Leon Livermore, CEO at CTSI, said: “The system for ensuring that products are safe before they come to market, or are quickly removed if not, has been degraded over recent years and is no longer fit for purpose. There is a need for a rigorous and effective product safety regime.”

He recently also backed the London Fire Brigade’s call for a ban on plastic-backed fridges, saying: “I think it shows there’s a weakness in the standards system. This has been called for a number of years and the standards process hasn’t been able to adapt and respond.”

CTSI believes that this should not be restricted to the safety of white goods or construction materials, but extends to all products from toys to cosmetics to cars. At the root of this failing regime is an absence of coordination and leadership on product safety and years of cuts to frontline trading standards services. Trading standards services within local government are chronically underfunded, leaving too many consumers and businesses exposed to criminals and unsafe products. Making the most with the limited resource allocated, trading standards protects society’s most vulnerable people and creates level and fair trading conditions for honest businesses to thrive.

However, for many local authorities, product safety is just one element of a single trading standards officers' responsibility. Barely enough to mop up a local flood, not enough to help turn off the tap.

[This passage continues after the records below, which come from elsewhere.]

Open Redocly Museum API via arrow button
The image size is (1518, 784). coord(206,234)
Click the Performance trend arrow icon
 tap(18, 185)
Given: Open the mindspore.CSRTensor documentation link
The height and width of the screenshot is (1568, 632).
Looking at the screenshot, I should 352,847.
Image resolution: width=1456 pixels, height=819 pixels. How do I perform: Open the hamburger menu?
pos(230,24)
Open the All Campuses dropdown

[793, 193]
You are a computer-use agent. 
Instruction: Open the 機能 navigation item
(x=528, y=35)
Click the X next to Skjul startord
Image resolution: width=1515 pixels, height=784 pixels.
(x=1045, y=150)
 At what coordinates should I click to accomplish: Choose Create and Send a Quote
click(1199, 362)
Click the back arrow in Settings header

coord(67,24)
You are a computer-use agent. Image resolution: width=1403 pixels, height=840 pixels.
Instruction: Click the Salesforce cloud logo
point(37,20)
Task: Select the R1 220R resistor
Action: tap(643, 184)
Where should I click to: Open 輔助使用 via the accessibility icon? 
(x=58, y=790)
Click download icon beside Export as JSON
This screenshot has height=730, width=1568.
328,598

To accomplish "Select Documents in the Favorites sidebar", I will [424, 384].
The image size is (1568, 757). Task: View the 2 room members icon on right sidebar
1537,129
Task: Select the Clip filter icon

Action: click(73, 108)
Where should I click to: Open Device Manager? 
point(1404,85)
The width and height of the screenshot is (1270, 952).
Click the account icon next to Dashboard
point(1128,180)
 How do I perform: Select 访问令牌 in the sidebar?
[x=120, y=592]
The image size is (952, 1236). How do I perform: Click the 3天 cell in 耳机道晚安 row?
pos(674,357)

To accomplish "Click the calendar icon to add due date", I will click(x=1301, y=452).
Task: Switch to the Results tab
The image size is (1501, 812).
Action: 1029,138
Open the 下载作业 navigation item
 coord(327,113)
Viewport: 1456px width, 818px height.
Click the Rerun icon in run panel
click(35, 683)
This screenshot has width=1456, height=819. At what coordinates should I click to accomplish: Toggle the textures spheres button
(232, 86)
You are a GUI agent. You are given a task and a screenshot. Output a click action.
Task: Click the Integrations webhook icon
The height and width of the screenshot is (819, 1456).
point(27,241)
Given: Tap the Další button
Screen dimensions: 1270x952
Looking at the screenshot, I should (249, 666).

CTSI joins others in urging government to put consumer safety first and to do so swiftly and decisively.

Government should actively consider all the recommendations from the all consumer and working groups.

CTSI feels some actions are necessary conditions for success:

-Establish, or commission, a website to provide a single information source for consumers and others on product recalls and corrective actions,

-Establish a central, technically expert, product safety team to provide national leadership, conduct forensic market surveillance and support frontline trading standards,

-Make continued membership of the European RAPEX early warning system a priority during the Brexit negotiations

-Reshape trading standards to provide larger, strategic units, that can work with a central product safety team to deliver the interventions necessary to keep unsafe products off the shelves and out of people’s homes.